Education conferences as a professional development option for the K-12 sector (and how to zhuzh them up)
In August, our team will attend seven different Australian education conferences. Across the year, we will likely go to more than twenty. Since 2012 our team has been involved with hundreds of events as speakers, MCs, attendees, and exhibitors. For years we also ran our own event EduChange, with thousands of people coming through the doors and engaging in community building and professional learning in Melbourne, even once at the gargantuan Royal Exhibition Building.
We like events because they represent a great opportunity for us to meet with educators and K-12 staff to share what we are doing at EC by Go1, and we also get to meet plenty of content partners and invite them to bring their ideas into our platform.
Over the years, we’ve come up with some thoughts on how they can be even better. For the attendees, for the schools who send their staff and, hopefully, for the world.
Thought 1.
No-one can speak on a main stage for longer than 20 minutes. It’s what the TED conference did and what we did at our events as well. What this does is condense a talk down to the most important elements. It forces presenters to ‘strip away the unnecessary, so the necessary can be heard’ (as Steve Jobs would say). Many of our courses on EC Premium are stripped down in this way into small, accessible pieces of learning that can be applied. The cognitive psychologist George Miller called this ‘chunking’ and found that the average person can hold seven chunks in their working memory. If you think back to an event, what would be the seven ‘chunks’ that you actually remember and apply back in school?
Thought 2.
People should be able to buy in-person or remote streaming tickets.
Not everyone lives nearby the convention centre of their capital city. In fact, many people who work in schools don’t even live near an airport to fly to a capital city! To democratise access to professional learning for all schools, we’d love to see more events streamed live. It’s something we did at Educhange events, and now with EC Premium, all of our content is available anytime, anywhere, when someone has a device and some WIFI.
Thought 3.
It would be great if sponsor’s ‘stuff’ was greener.
Stuff. It’s a very common feature of education events. As exhibitors, we all feel we have to provide it, and many attendees have come to expect free things to come and listen to what we have to say. But how many flyers, squishy balls, bags, pens, USB sticks, keyrings, soft toys, and t-shirts have you thrown away over the years? With t-shirts in particular, did you know that almost 3000 litres of water are needed to farm the cotton for one? We’d love to see an event where sponsors were encouraged to be more environmentally friendly with the stuff that they use to attract people to their stall. Like giving out well-made stuff people will use for years (which costs a lot to produce, often more than $20 an item, so please keep that in mind attendees!). Or a flyer with seeds that grows into a tree when it is planted back at school. With EC Premium, the environmental impact is the electricity you are using to run your laptop or phone and to power the data centre holding all of our courses. We can all still work to make sure it’s solar-powered!
Thought 4.
Give as much space for the local heroes as the edu-celebrities.

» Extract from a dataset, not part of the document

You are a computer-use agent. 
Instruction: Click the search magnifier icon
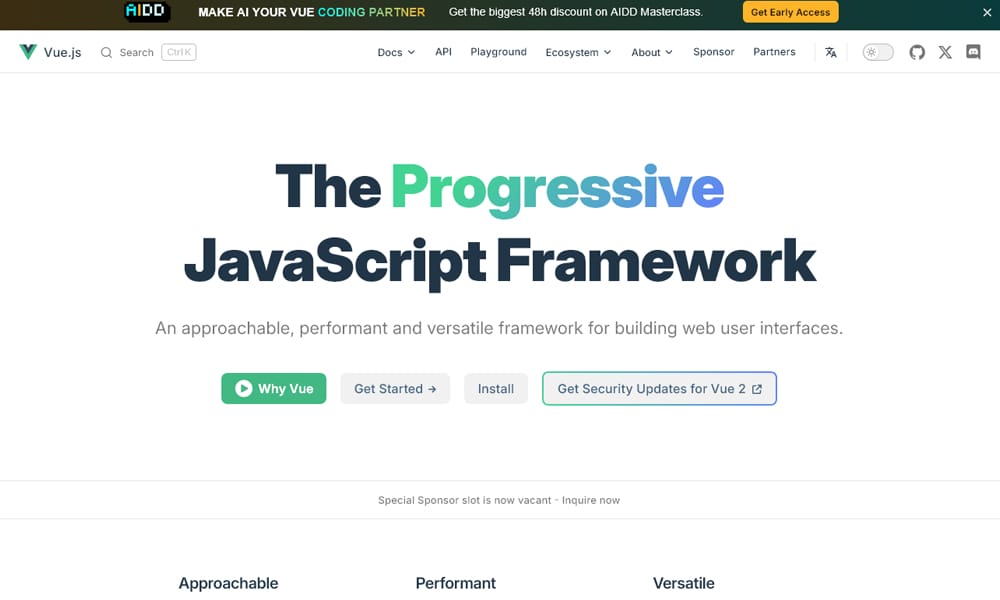105,51
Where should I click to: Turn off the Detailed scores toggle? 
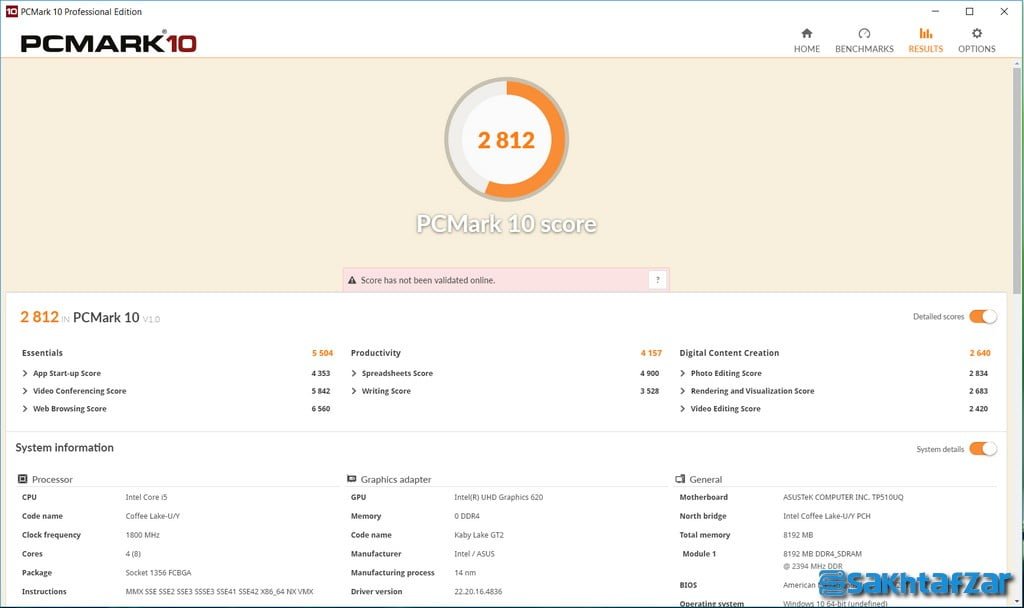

Most education conferences like to ensure that they have some edu-celebrities on their bill, and to be fair; many attendees will decide if they are coming along based on how famous the speakers are (we learned this from experience at our own events)! But what if it was a 50/50 split, with some famous, professional speakers who are likely to roll out their stump speech they’ve been giving for years (oops, did we say that!) and some fresh faces who are in schools doing incredible work? Sometimes the fresh faces need some support to really nail their stage time, but that is totally doable. At EC Premium, we’ve certainly got famous faces, and they get lots of views every month, but we keep trying to uncover new talent and share their ideas with the world. Fingers crossed, more events can do the same!
Well, that’s us off our soapbox for now. Hope to see you at an event soon, and gift you something sustainable, that you’ll use for years and come back to us in half a decade and say, ‘my old one wore out; can I have a replacement?’ 😉
PS. A big thanks to the people who run education events. They are a LOT of work to put on!